» Dataset entries
☆ ☆ ☆

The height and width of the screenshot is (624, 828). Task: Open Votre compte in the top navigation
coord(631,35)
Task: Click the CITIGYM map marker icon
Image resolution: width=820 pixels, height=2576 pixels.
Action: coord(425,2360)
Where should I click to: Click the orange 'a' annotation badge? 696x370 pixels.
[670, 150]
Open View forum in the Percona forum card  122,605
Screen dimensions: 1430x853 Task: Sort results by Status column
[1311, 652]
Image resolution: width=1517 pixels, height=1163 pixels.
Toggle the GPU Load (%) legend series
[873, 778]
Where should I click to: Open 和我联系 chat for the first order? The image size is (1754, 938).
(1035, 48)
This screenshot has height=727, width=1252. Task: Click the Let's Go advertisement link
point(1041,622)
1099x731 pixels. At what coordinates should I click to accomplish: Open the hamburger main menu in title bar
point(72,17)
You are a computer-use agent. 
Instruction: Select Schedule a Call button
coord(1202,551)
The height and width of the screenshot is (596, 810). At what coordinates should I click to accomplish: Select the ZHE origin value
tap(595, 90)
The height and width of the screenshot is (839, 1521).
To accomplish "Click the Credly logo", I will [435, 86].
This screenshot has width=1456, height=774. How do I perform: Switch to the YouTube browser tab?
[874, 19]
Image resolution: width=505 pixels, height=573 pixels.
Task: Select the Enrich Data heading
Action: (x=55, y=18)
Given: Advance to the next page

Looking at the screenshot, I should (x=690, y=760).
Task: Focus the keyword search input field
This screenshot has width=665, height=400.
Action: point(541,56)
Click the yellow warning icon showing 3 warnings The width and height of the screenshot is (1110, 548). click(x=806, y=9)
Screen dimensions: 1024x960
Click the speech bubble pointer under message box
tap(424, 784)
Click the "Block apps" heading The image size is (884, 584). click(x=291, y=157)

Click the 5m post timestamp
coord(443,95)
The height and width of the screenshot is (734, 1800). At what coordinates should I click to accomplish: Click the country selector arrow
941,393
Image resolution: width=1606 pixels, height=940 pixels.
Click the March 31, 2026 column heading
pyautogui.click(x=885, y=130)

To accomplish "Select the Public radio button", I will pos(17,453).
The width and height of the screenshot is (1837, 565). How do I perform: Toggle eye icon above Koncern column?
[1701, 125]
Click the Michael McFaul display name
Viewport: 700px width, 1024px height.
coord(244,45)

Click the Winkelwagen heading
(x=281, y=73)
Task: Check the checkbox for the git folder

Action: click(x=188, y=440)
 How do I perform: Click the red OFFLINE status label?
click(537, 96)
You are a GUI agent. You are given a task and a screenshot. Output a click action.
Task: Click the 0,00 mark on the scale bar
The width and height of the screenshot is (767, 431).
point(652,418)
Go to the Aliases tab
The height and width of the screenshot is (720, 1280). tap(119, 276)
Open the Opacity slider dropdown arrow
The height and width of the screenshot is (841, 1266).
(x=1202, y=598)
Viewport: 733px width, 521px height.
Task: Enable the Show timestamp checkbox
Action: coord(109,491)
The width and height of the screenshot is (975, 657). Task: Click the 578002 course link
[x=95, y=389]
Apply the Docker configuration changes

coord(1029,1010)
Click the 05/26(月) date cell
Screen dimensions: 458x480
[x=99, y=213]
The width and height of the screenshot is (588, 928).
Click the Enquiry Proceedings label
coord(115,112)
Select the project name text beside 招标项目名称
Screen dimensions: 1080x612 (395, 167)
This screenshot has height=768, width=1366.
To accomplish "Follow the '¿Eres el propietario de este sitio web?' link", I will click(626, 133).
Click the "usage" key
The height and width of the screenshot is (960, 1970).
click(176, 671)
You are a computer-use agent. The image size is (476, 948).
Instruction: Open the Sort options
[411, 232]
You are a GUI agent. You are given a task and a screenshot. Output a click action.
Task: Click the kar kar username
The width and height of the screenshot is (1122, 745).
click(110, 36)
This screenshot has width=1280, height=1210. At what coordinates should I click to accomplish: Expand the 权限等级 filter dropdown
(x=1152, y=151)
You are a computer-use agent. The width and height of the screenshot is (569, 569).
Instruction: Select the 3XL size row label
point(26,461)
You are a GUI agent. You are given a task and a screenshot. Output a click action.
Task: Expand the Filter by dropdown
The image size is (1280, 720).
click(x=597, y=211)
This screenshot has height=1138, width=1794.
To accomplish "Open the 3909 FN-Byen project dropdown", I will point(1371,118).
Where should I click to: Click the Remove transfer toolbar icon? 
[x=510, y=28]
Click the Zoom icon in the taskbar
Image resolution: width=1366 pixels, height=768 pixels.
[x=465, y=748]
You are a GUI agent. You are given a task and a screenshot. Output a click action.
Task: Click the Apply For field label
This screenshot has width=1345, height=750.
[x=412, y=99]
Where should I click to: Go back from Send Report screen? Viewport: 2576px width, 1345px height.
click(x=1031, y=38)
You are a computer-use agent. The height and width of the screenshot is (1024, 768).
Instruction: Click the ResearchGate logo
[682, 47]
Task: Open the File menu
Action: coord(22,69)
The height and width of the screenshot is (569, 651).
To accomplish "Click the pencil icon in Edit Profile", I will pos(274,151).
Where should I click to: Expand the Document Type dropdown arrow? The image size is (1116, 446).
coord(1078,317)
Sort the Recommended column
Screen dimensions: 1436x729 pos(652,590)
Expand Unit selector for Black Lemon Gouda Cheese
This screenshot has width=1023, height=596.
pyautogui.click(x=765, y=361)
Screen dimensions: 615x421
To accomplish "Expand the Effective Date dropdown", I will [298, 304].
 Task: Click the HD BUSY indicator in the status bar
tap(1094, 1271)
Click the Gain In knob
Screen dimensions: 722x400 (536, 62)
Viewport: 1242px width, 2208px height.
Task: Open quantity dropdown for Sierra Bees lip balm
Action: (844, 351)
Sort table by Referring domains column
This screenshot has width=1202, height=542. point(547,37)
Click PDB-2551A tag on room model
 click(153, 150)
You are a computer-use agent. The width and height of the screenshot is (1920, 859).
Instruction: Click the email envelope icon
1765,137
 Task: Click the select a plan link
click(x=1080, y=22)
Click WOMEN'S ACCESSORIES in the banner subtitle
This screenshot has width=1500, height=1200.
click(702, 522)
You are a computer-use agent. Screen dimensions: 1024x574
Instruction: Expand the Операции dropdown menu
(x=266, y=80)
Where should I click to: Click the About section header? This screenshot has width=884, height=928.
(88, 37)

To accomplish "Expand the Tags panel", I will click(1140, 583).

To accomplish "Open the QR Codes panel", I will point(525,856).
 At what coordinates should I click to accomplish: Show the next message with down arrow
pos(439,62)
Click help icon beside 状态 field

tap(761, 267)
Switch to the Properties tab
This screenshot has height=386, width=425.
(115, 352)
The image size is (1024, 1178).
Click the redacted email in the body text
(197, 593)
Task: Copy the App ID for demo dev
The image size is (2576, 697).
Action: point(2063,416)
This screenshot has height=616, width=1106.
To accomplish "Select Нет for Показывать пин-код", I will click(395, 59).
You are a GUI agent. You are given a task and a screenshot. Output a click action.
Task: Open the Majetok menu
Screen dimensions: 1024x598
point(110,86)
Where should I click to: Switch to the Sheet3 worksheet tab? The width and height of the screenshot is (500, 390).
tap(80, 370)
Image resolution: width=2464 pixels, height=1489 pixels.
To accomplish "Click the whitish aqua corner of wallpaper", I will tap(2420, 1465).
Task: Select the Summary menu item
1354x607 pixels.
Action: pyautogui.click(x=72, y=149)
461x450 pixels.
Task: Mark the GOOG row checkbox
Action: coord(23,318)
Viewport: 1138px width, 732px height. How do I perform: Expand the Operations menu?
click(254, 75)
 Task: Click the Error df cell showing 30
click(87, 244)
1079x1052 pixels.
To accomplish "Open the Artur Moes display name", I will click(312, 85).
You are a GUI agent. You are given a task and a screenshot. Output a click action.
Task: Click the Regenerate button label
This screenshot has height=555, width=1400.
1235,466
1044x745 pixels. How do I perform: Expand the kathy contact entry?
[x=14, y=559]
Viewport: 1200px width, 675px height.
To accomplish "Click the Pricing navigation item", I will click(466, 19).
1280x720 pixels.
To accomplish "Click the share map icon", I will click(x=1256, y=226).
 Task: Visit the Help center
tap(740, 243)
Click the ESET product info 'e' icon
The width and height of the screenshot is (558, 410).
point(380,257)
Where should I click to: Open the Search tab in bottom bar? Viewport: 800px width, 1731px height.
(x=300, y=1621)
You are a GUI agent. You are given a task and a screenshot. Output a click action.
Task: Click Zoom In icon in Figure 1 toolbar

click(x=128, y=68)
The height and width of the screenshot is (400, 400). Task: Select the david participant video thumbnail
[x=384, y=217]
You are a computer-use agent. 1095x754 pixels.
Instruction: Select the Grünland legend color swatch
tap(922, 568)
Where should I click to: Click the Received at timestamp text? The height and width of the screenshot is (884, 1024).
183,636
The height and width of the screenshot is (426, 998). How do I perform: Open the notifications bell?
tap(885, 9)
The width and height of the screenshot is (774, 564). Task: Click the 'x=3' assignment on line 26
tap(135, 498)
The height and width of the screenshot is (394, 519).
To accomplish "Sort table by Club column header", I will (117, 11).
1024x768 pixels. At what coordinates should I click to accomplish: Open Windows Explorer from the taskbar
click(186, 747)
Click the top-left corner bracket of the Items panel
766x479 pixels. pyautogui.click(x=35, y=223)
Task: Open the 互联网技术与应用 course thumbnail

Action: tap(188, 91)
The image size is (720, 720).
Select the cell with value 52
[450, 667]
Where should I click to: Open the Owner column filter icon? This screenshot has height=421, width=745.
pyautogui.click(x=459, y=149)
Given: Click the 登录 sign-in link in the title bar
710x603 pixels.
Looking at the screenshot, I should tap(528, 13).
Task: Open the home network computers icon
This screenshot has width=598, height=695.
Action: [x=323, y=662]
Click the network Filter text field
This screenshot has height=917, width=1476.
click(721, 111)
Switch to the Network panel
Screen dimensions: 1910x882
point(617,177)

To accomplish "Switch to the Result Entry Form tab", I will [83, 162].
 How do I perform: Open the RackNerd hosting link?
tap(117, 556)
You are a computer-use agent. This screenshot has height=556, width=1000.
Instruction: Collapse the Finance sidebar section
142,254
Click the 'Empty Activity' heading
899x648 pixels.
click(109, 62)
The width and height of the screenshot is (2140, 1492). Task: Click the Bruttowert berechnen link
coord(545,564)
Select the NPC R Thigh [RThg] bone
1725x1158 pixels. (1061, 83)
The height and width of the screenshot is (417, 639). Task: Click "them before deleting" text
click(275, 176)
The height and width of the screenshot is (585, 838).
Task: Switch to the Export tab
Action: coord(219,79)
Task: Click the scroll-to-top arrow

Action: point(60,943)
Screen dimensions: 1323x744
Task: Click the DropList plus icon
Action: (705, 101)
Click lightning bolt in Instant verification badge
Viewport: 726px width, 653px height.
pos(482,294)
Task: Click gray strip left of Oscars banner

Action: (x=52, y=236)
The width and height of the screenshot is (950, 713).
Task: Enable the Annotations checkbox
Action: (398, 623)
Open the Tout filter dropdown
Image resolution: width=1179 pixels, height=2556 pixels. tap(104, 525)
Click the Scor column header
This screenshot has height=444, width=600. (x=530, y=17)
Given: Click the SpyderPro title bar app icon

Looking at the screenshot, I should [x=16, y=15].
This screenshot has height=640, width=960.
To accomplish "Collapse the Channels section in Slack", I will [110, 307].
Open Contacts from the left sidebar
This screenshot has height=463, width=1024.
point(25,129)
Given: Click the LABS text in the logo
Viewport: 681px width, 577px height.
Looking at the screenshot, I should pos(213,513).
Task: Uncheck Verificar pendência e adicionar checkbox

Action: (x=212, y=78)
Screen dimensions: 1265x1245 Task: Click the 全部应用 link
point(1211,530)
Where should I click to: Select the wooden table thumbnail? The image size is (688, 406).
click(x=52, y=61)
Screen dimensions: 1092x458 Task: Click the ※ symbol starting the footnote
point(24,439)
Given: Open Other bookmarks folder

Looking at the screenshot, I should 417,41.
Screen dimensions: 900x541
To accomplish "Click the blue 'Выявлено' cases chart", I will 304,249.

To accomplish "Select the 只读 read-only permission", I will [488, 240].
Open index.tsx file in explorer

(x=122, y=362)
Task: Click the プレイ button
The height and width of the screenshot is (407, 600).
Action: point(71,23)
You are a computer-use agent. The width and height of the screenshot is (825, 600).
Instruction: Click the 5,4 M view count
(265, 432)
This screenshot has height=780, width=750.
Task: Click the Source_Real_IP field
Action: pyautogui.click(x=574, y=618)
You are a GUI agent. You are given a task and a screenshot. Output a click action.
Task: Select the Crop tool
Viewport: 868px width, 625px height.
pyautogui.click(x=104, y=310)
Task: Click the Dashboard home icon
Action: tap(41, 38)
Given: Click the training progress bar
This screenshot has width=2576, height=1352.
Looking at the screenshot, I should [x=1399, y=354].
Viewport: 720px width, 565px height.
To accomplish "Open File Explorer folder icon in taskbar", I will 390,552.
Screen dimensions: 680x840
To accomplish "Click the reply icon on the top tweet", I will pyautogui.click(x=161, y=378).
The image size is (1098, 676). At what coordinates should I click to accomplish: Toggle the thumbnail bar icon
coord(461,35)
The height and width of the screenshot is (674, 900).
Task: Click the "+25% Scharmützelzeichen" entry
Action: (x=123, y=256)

☆ ☆ ☆

» What to work on
An exact restatement of the lines from the one with "The image size is (1098, 676)." through the last line of the data is the only acceptable answer.

» Answer to the exercise
The image size is (1098, 676). At what coordinates should I click to accomplish: Toggle the thumbnail bar icon
coord(461,35)
The height and width of the screenshot is (674, 900).
Task: Click the "+25% Scharmützelzeichen" entry
Action: (x=123, y=256)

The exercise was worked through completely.